Anyway, the thunderstorms I’ve seen up here – mostly on radar or satellite – are pale comparisons to the gully washers of the SE or the incredible towering cumulonimbus of the plains storms but at least they are around. Indeed, there is now little call for the weather spotter training I cultivated while living in the lower 48. I still do participate in CoCoRaHS (Community Collaborative Rain, Hail & Snow reporting network) and I have sent in reports of extreme weather to the Anchorage NWS office during a winter storm but I do not expect to do as much in these areas as I did while living in the lower 48. Yet there’s no shortage of fascinating meteorology up here and I’m in seventh heaven re-learning so much of what I took for granted as ‘immutable knowledge’ regarding the weather.
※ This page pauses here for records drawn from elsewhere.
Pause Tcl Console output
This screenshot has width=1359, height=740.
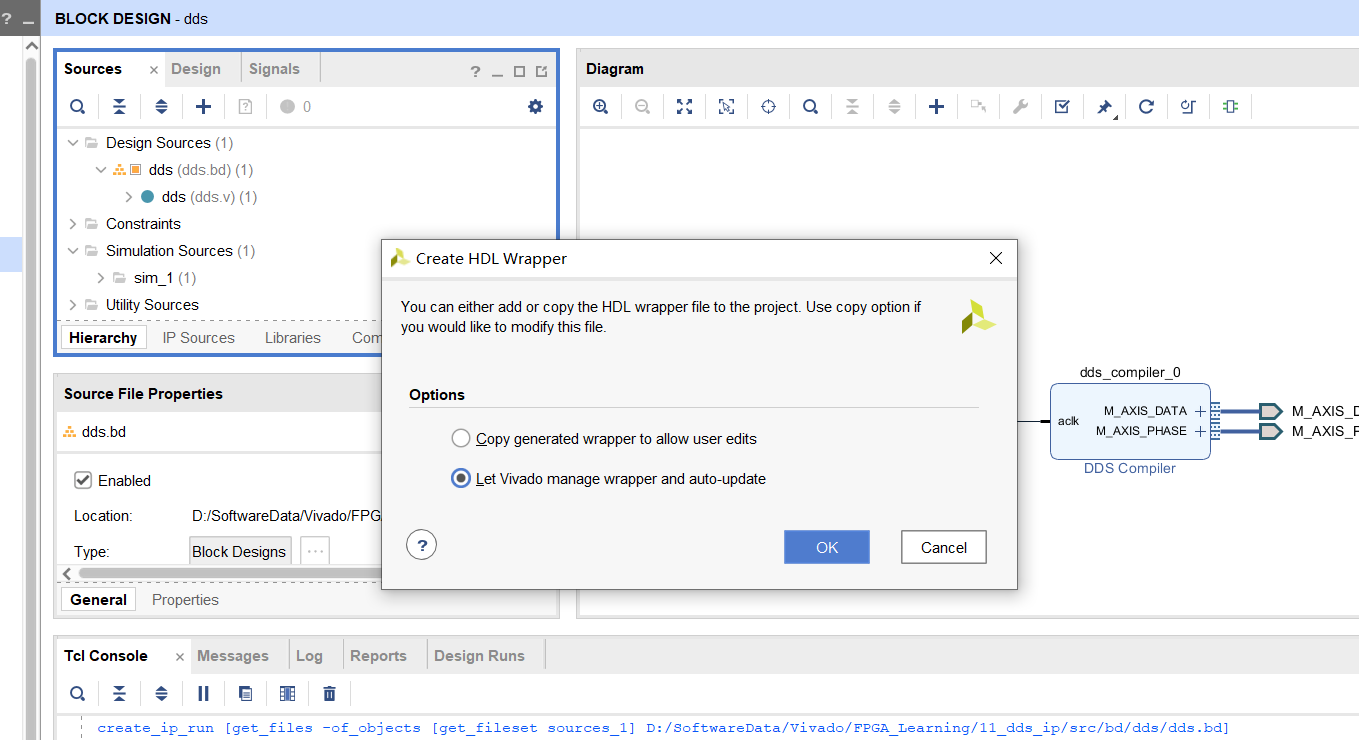[203, 693]
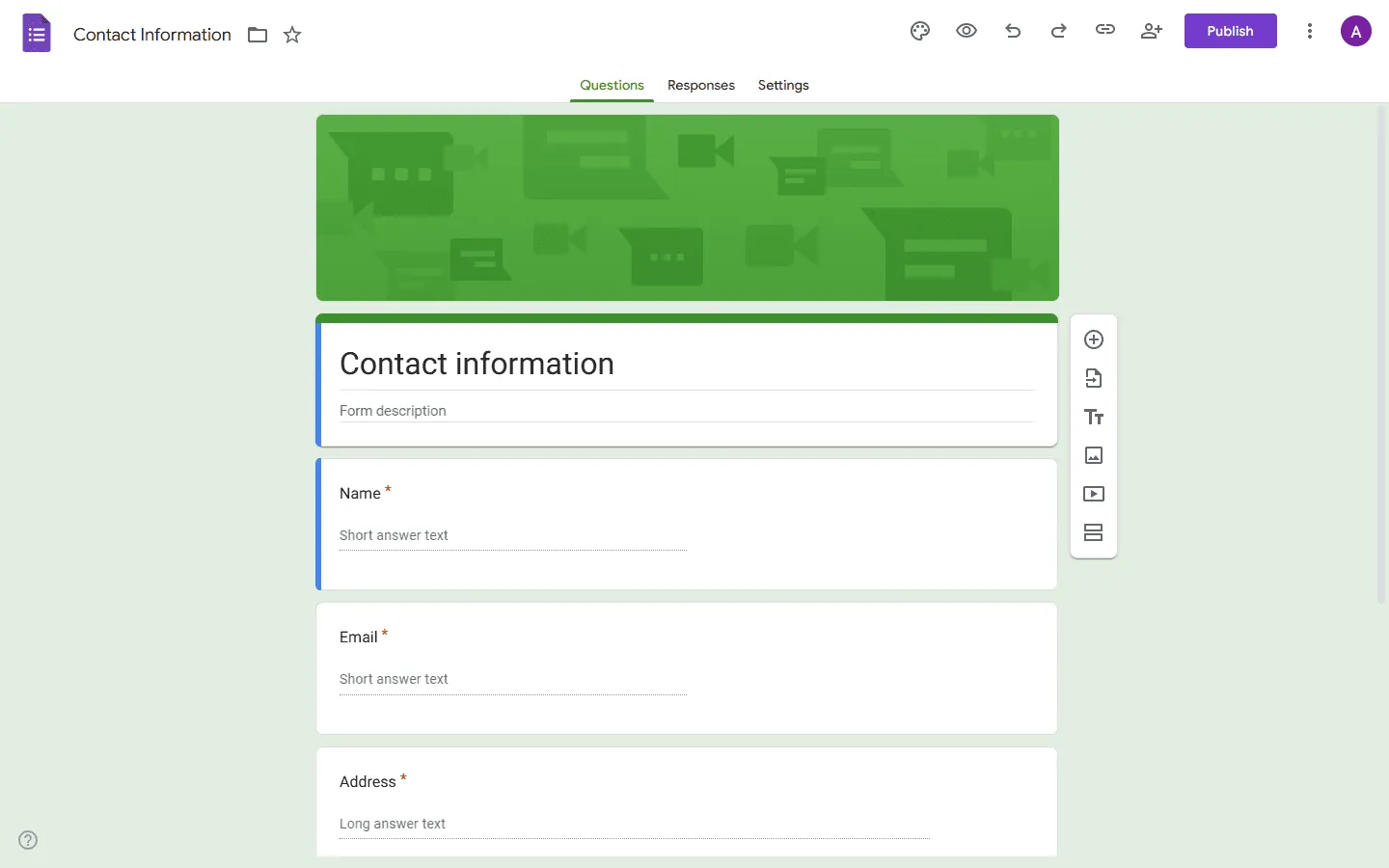Image resolution: width=1389 pixels, height=868 pixels.
Task: Add a title and description block
Action: (x=1094, y=417)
Weather in the higher latitudes is quite different from that found in the middle latitudes so this a fertile area for learning’s; it’s just a great coincidence that I’m fascinated by meteorology in general.
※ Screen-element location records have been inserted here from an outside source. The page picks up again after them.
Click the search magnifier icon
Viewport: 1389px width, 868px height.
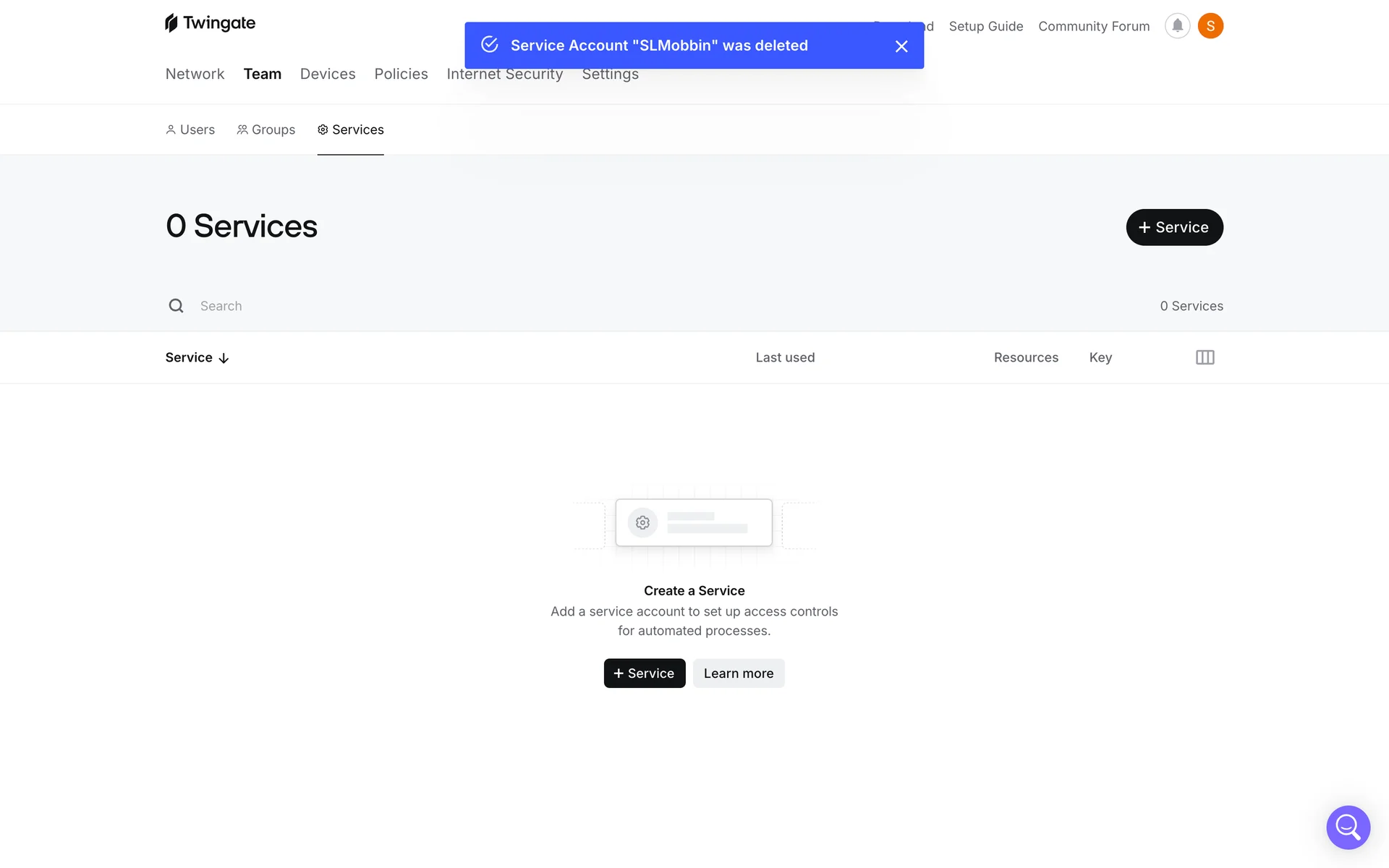(x=176, y=306)
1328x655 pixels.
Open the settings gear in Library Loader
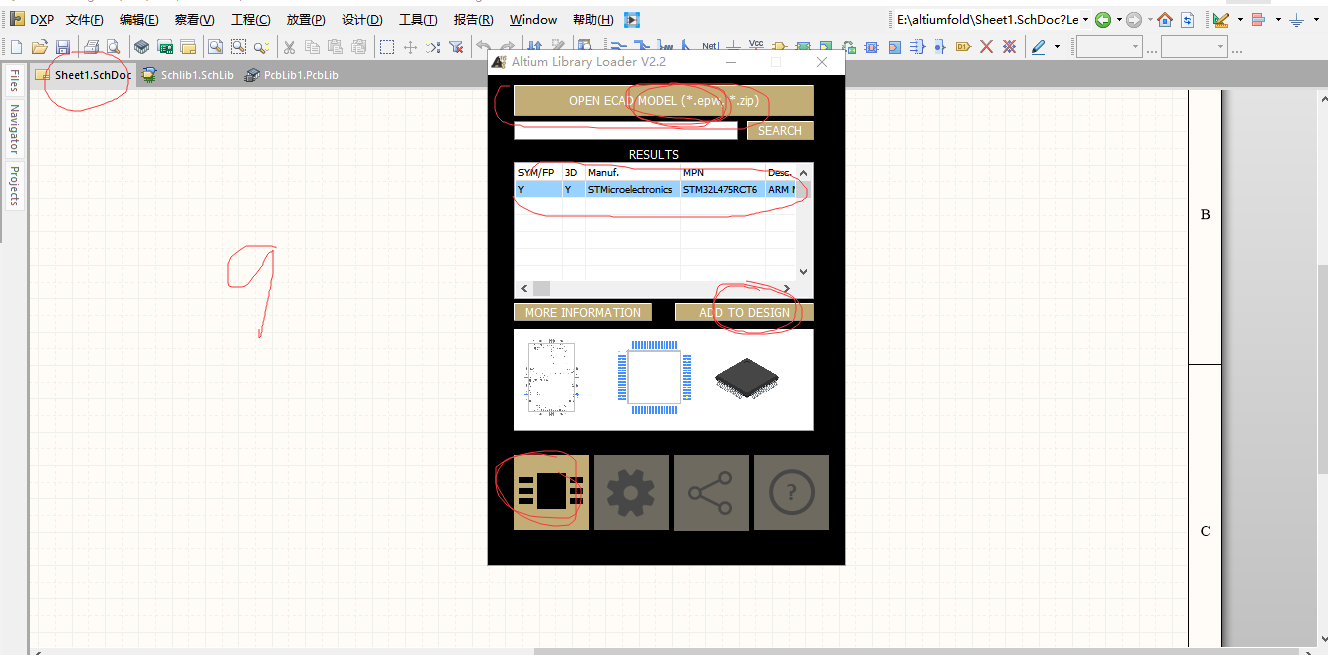[x=631, y=491]
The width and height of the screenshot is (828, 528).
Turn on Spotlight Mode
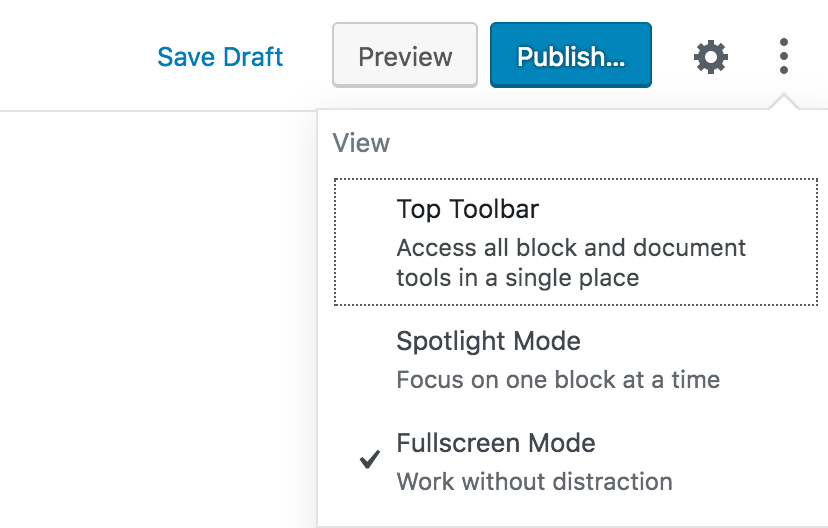click(576, 360)
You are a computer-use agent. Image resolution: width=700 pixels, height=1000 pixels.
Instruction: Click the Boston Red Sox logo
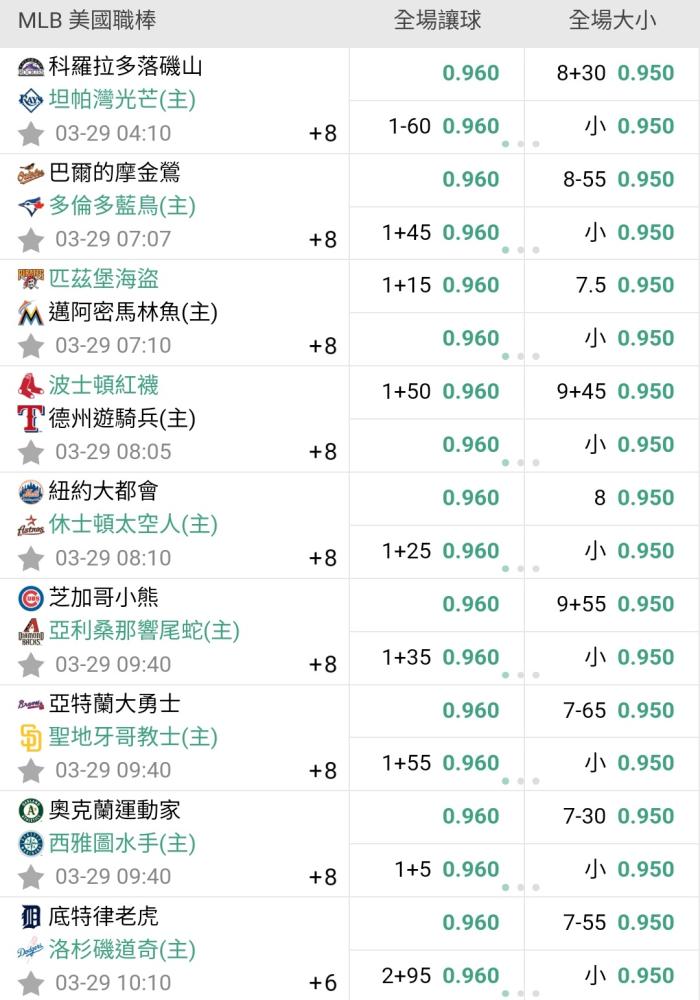point(31,385)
Another area of great interest to me, and one of which I know little but am working to improve, is that of geology and the physics of earthquakes. Prior to relocating to Alaska I had minimal experience with earthquakes and found them to be curiosities which might occur every decade or so. This changed a bit while I was employed with The Clorox Company as its headquarters is in Oakland with its technical center located just a bit further east in Pleasanton; as such I did experience more tremblors while visiting the west coast. Even so noticeable shifts in the earth were still just a curiosity. With my relocation to south central Alaska the frequency to which I would experience tremblors has changed dramatically as I’ve felt three very pronounced seismic events since moving up here and that’s been just 10 months. This past Monday afternoon a magnitude 7.9 event occurred in the Aleutian Island chain which prompted a short-lived tsunami warning; no damage was reported. While we did not feel anything up here the folks in Anchorage could feel just a bit of that event. I knew prior to moving up here Alaska was the most seismically active of the fifty states but I had no idea just how active it is; if you’d like to get some perspective visit this website: http://www.aeic.alaska.edu/recent/macsub/index.html. It’s run by UAF (University of Alaska Fairbanks) and is the clearinghouse for information on Alaskan seismic activity. Indeed, a quick perusal of the current data shows 79 events recorded for Wednesday, June 25th as of 12:18 AKDT. I’ve taken the liberty of pasting a copy of the activity map for June 25th at the end of this piece; it was copied as of 12:32 AKDT. Granted, most are very small as in the magnitude 1 to 2 range but this still illustrates Alaska can truly be ‘seismically active’. This is the only place I’ve heard sound associated with seismic activity; back in the winter a magnitude 5.9 event was accompanied by two very loud ‘booms’ which actually awakened my soundly sleeping Alaskan Malamute (Anana).
I guess I could say there’s rarely a dull moment in this amazing state I now call home and I like it this way. We’re looking at the potential for some heavy rain across the next 12 to 18 hours; we need moisture so it is welcome although it will put a damper on riding my bicycle. But in true Alaskan fashion I’ll just substitute an extended walk in the rain with the dogs; they don’t mind the rain although they won’t like having to remain in the mud room for a few hours after we return so they can dry off and I can take a couple of shots at removing a bit of that glacial silt and dirt that is ubiquitous to this area. These kinds of adjustments are becoming almost routine and I like this realization as it means I am definitely becoming an Alaskan!